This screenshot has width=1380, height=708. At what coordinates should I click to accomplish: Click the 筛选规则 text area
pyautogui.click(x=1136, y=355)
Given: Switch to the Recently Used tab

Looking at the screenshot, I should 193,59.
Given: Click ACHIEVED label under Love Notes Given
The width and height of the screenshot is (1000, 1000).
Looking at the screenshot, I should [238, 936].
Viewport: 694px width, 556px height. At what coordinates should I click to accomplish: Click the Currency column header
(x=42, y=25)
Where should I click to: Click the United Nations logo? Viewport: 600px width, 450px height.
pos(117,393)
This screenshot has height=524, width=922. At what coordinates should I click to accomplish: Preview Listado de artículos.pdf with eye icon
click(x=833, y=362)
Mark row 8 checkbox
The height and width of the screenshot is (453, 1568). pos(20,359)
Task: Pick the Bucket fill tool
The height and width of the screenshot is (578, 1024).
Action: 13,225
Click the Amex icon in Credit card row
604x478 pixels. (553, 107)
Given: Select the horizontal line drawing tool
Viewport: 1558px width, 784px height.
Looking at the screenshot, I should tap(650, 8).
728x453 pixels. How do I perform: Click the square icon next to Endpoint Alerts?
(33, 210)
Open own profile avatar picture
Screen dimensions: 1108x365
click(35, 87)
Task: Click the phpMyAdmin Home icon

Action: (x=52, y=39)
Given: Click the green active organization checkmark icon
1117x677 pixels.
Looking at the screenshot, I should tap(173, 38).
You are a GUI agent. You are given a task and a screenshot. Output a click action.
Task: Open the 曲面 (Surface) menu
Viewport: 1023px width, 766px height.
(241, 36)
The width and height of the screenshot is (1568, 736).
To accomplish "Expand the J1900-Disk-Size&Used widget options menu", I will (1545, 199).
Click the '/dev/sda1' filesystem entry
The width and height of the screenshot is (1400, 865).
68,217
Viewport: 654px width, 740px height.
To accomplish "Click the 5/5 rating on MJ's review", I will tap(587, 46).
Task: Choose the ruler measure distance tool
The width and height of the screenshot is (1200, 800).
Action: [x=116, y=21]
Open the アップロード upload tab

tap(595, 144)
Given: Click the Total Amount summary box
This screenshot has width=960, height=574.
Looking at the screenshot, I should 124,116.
---*---
◆ **Exercise**: Rewrite the data from the line containing "The width and height of the screenshot is (1568, 736)." through the end, replacing "filesystem" with "file system" and changing nothing else.

◆ **Task solution**:
The width and height of the screenshot is (1568, 736).
To accomplish "Expand the J1900-Disk-Size&Used widget options menu", I will (1545, 199).
Click the '/dev/sda1' file system entry
The width and height of the screenshot is (1400, 865).
68,217
Viewport: 654px width, 740px height.
To accomplish "Click the 5/5 rating on MJ's review", I will tap(587, 46).
Task: Choose the ruler measure distance tool
The width and height of the screenshot is (1200, 800).
Action: [x=116, y=21]
Open the アップロード upload tab

tap(595, 144)
Given: Click the Total Amount summary box
This screenshot has width=960, height=574.
Looking at the screenshot, I should 124,116.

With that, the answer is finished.